▶ _Task directions_: The copy should hold exactly the lines below from the one that contains "Image resolution: width=600" through the one that contains "You are a computer-use" and nothing else, so no pictures.

··· Data in this exercise

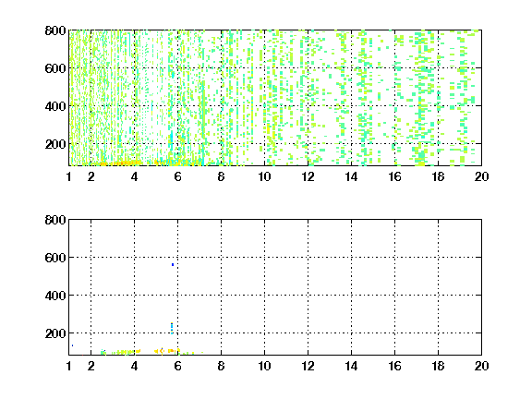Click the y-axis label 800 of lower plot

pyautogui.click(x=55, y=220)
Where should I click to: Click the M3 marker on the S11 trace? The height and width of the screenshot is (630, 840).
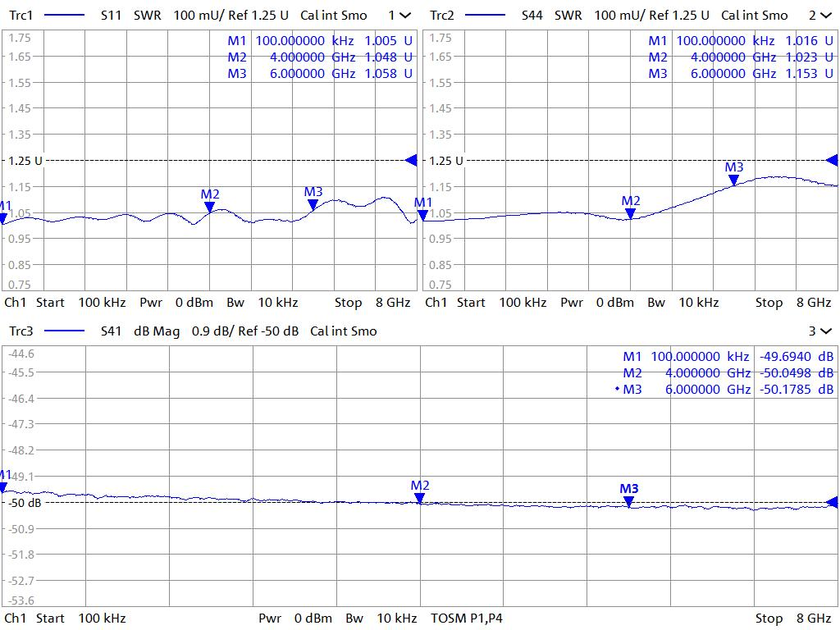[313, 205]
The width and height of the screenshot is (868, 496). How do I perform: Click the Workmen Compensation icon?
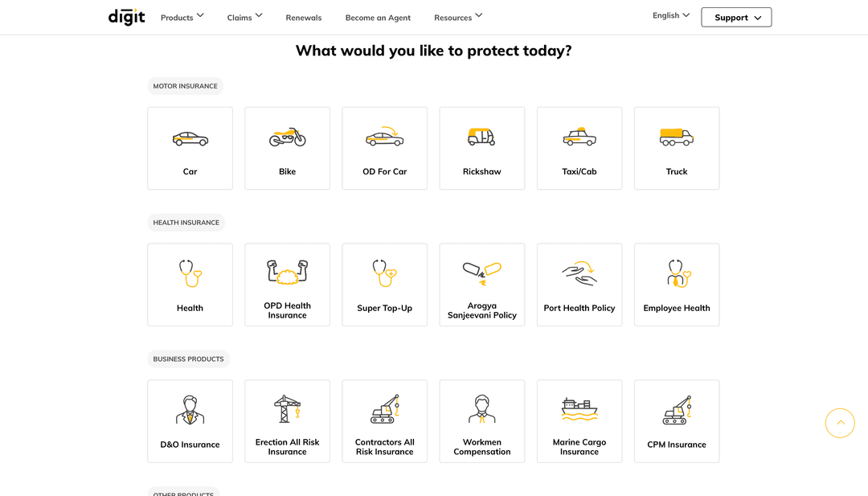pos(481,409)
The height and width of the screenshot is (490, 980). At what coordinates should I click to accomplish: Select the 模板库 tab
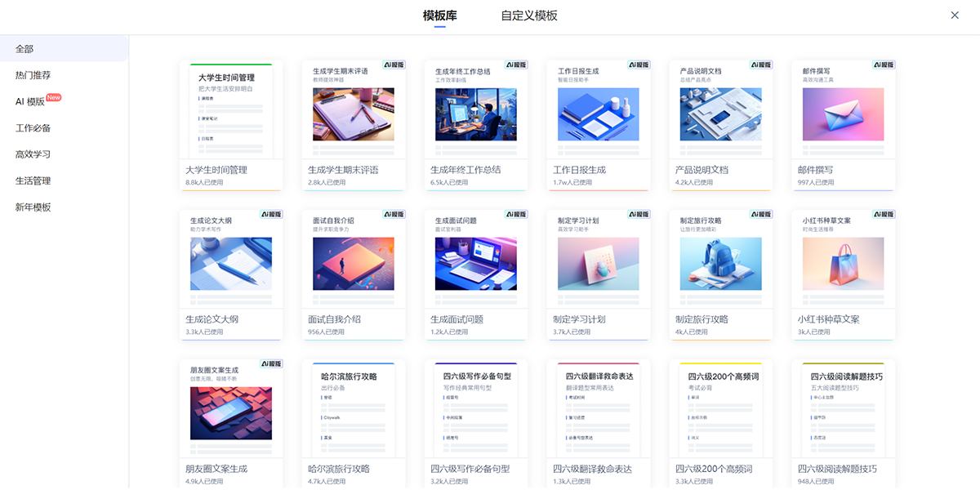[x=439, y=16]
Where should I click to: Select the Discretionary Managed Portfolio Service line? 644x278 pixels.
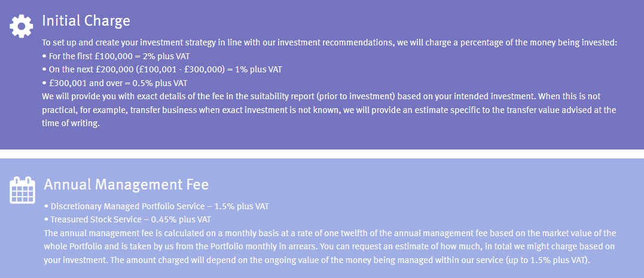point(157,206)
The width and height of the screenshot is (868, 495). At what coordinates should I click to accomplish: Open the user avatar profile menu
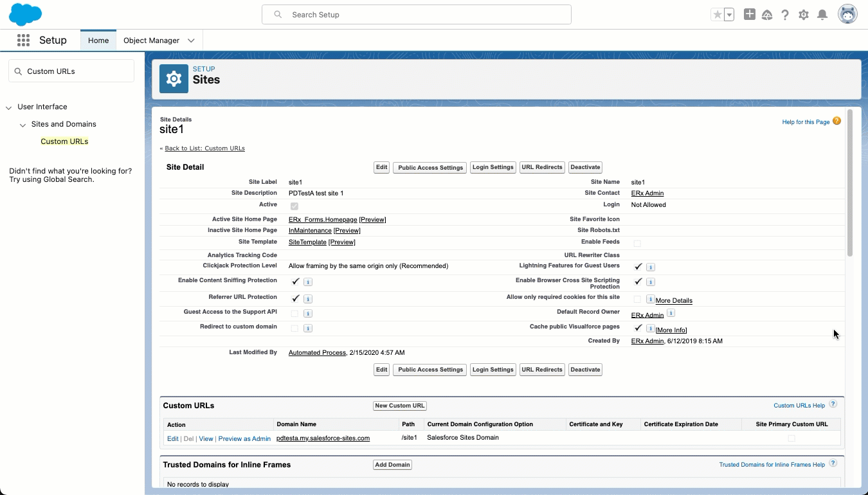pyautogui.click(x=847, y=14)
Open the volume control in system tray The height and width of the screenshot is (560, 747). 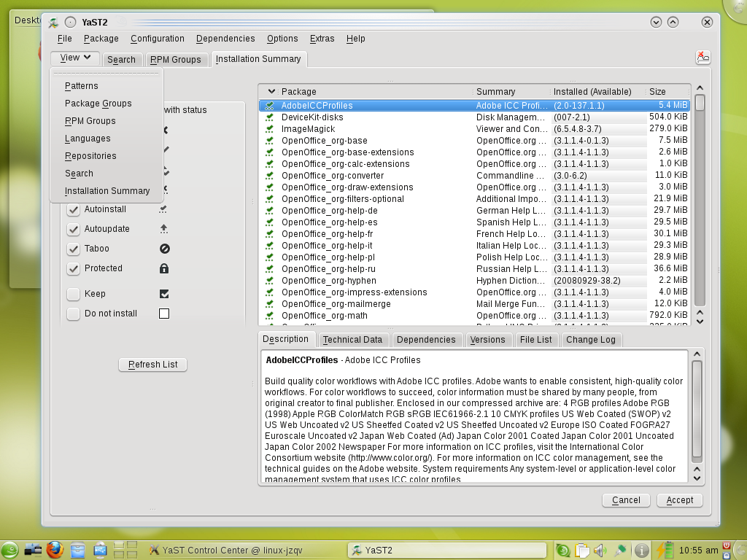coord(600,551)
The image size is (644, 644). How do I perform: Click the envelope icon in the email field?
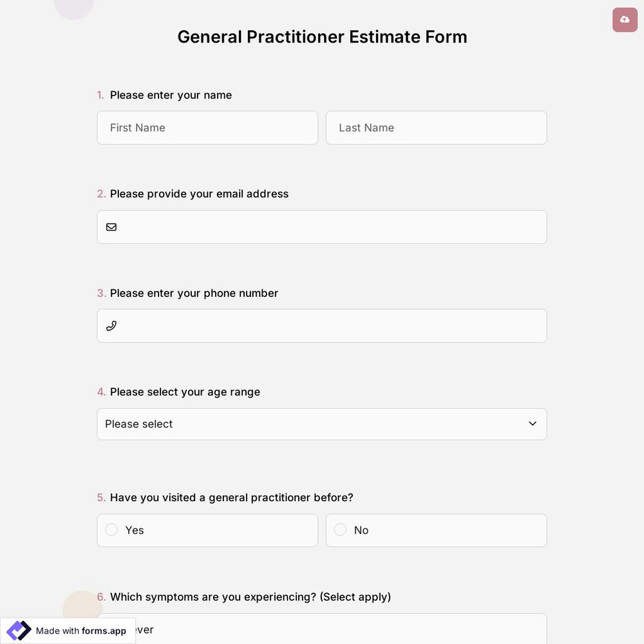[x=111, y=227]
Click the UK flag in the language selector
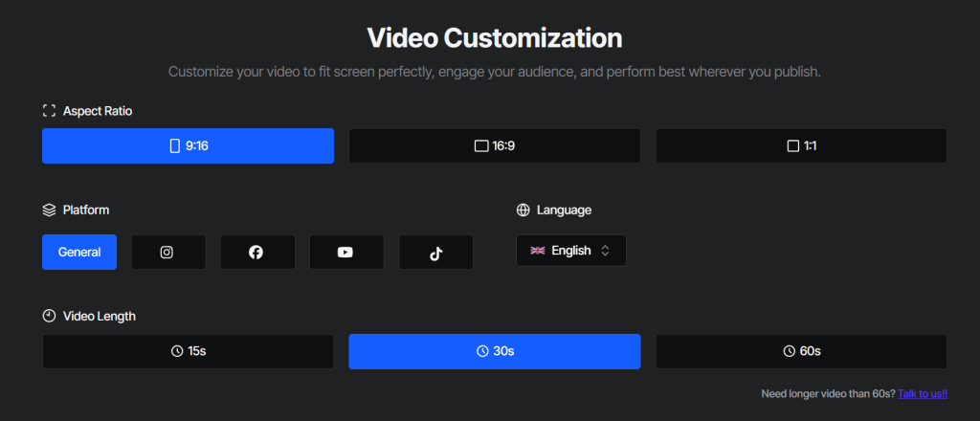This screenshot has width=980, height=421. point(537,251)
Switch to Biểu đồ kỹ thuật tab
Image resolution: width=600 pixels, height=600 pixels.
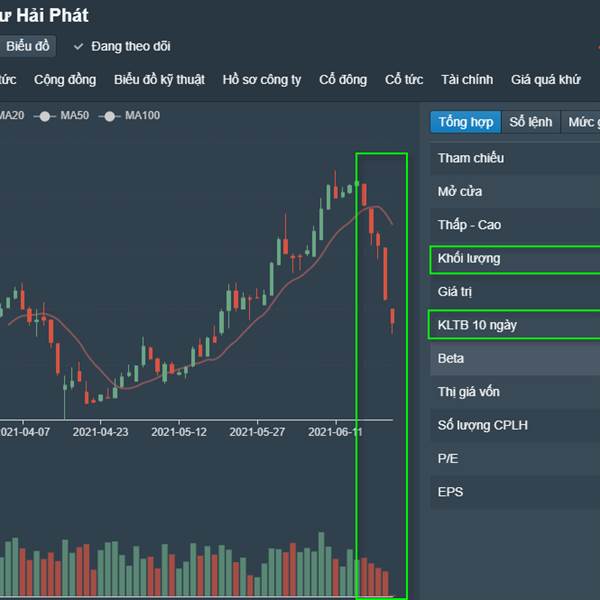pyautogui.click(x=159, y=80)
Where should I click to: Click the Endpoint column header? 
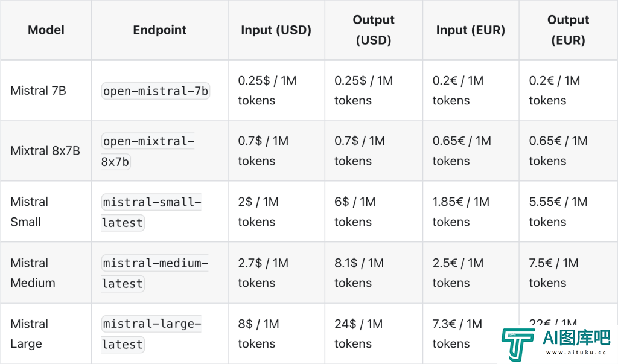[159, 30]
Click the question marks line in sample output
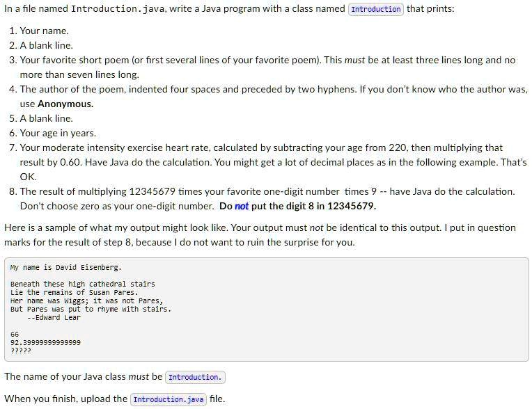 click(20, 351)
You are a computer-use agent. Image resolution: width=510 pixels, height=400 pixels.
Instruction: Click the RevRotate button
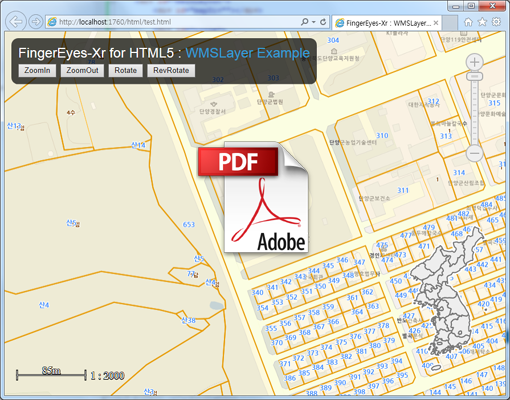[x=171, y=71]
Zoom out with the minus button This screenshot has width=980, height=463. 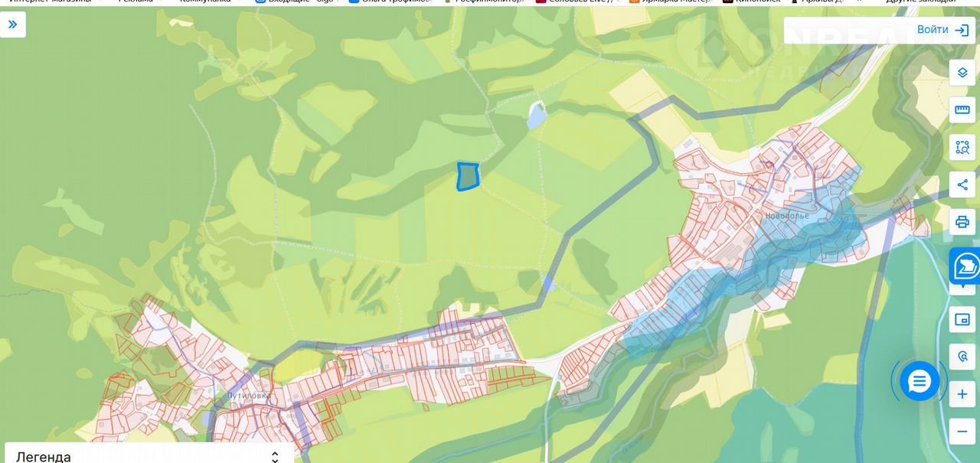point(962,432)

······

▶ _Exercise answer_:
Image resolution: width=600 pixels, height=600 pixels.
pyautogui.click(x=159, y=80)
Where should I click to: Click the Endpoint column header? 
[159, 30]
Click the question marks line in sample output
 click(20, 351)
You are a computer-use agent. Image resolution: width=510 pixels, height=400 pixels.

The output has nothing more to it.